§ **Short exercise**
Copy the material below line for line, without changing anything.

§ **Supplied material**
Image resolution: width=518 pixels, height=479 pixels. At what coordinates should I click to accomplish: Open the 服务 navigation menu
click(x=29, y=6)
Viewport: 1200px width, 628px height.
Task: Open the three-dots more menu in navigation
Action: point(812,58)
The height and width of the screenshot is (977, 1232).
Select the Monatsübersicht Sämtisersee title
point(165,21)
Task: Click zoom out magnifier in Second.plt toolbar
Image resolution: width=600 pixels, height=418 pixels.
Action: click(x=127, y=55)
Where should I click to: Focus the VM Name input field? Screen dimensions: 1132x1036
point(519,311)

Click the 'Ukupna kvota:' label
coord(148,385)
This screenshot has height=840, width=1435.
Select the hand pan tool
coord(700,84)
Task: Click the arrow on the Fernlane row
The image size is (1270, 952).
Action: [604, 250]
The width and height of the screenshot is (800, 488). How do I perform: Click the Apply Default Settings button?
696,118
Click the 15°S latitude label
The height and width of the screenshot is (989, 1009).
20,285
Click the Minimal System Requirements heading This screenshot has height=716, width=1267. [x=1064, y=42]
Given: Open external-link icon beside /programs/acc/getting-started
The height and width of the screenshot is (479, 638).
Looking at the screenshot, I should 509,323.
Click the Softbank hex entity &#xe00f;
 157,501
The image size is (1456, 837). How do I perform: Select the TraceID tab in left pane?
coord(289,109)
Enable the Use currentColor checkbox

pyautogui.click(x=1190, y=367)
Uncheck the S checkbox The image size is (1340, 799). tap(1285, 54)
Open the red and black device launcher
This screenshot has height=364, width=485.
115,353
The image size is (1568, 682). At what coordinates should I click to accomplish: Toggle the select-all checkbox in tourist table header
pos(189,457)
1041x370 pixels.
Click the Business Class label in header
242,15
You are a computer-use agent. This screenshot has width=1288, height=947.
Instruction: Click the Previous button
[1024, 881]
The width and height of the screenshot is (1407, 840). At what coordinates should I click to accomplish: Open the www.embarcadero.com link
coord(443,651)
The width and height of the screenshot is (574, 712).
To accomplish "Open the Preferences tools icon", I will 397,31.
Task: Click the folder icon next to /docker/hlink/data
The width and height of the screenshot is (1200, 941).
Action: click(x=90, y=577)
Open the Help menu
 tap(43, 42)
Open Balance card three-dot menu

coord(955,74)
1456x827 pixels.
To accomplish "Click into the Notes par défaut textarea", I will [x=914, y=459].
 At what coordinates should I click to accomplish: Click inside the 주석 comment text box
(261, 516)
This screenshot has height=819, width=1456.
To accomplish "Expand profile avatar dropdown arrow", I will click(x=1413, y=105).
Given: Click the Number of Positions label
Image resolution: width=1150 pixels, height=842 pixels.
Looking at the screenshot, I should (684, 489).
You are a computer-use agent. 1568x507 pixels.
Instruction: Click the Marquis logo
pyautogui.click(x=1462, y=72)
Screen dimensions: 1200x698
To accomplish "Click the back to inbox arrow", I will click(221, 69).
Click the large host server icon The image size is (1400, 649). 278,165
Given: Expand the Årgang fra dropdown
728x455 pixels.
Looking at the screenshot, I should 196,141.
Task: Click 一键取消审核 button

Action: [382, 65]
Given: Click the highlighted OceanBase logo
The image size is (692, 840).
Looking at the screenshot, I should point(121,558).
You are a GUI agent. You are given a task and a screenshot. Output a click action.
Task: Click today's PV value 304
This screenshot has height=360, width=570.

§ **Correct response**
Image resolution: width=518 pixels, height=479 pixels. At what coordinates should I click to accomplish: Open the 服务 navigation menu
click(x=29, y=6)
Viewport: 1200px width, 628px height.
Task: Open the three-dots more menu in navigation
Action: point(812,58)
The height and width of the screenshot is (977, 1232).
Select the Monatsübersicht Sämtisersee title
point(165,21)
Task: Click zoom out magnifier in Second.plt toolbar
Image resolution: width=600 pixels, height=418 pixels.
Action: click(x=127, y=55)
Where should I click to: Focus the VM Name input field? Screen dimensions: 1132x1036
point(519,311)

Click the 'Ukupna kvota:' label
coord(148,385)
This screenshot has height=840, width=1435.
Select the hand pan tool
coord(700,84)
Task: Click the arrow on the Fernlane row
The image size is (1270, 952).
Action: [604, 250]
The width and height of the screenshot is (800, 488). How do I perform: Click the Apply Default Settings button?
696,118
Click the 15°S latitude label
The height and width of the screenshot is (989, 1009).
20,285
Click the Minimal System Requirements heading This screenshot has height=716, width=1267. [x=1064, y=42]
Given: Open external-link icon beside /programs/acc/getting-started
The height and width of the screenshot is (479, 638).
Looking at the screenshot, I should 509,323.
Click the Softbank hex entity &#xe00f;
 157,501
The image size is (1456, 837). How do I perform: Select the TraceID tab in left pane?
coord(289,109)
Enable the Use currentColor checkbox

pyautogui.click(x=1190, y=367)
Uncheck the S checkbox The image size is (1340, 799). tap(1285, 54)
Open the red and black device launcher
This screenshot has height=364, width=485.
115,353
The image size is (1568, 682). At what coordinates should I click to accomplish: Toggle the select-all checkbox in tourist table header
pos(189,457)
1041x370 pixels.
Click the Business Class label in header
242,15
You are a computer-use agent. This screenshot has width=1288, height=947.
Instruction: Click the Previous button
[1024, 881]
The width and height of the screenshot is (1407, 840). At what coordinates should I click to accomplish: Open the www.embarcadero.com link
coord(443,651)
The width and height of the screenshot is (574, 712).
To accomplish "Open the Preferences tools icon", I will 397,31.
Task: Click the folder icon next to /docker/hlink/data
The width and height of the screenshot is (1200, 941).
Action: click(x=90, y=577)
Open the Help menu
 tap(43, 42)
Open Balance card three-dot menu

coord(955,74)
1456x827 pixels.
To accomplish "Click into the Notes par défaut textarea", I will [x=914, y=459].
 At what coordinates should I click to accomplish: Click inside the 주석 comment text box
(261, 516)
This screenshot has height=819, width=1456.
To accomplish "Expand profile avatar dropdown arrow", I will click(x=1413, y=105).
Given: Click the Number of Positions label
Image resolution: width=1150 pixels, height=842 pixels.
Looking at the screenshot, I should (684, 489).
You are a computer-use agent. 1568x507 pixels.
Instruction: Click the Marquis logo
pyautogui.click(x=1462, y=72)
Screen dimensions: 1200x698
To accomplish "Click the back to inbox arrow", I will click(221, 69).
Click the large host server icon The image size is (1400, 649). 278,165
Given: Expand the Årgang fra dropdown
728x455 pixels.
Looking at the screenshot, I should 196,141.
Task: Click 一键取消审核 button

Action: [382, 65]
Given: Click the highlighted OceanBase logo
The image size is (692, 840).
Looking at the screenshot, I should point(121,558).
You are a GUI agent. You are given a task and a screenshot. Output a click action.
Task: Click today's PV value 304
This screenshot has height=360, width=570.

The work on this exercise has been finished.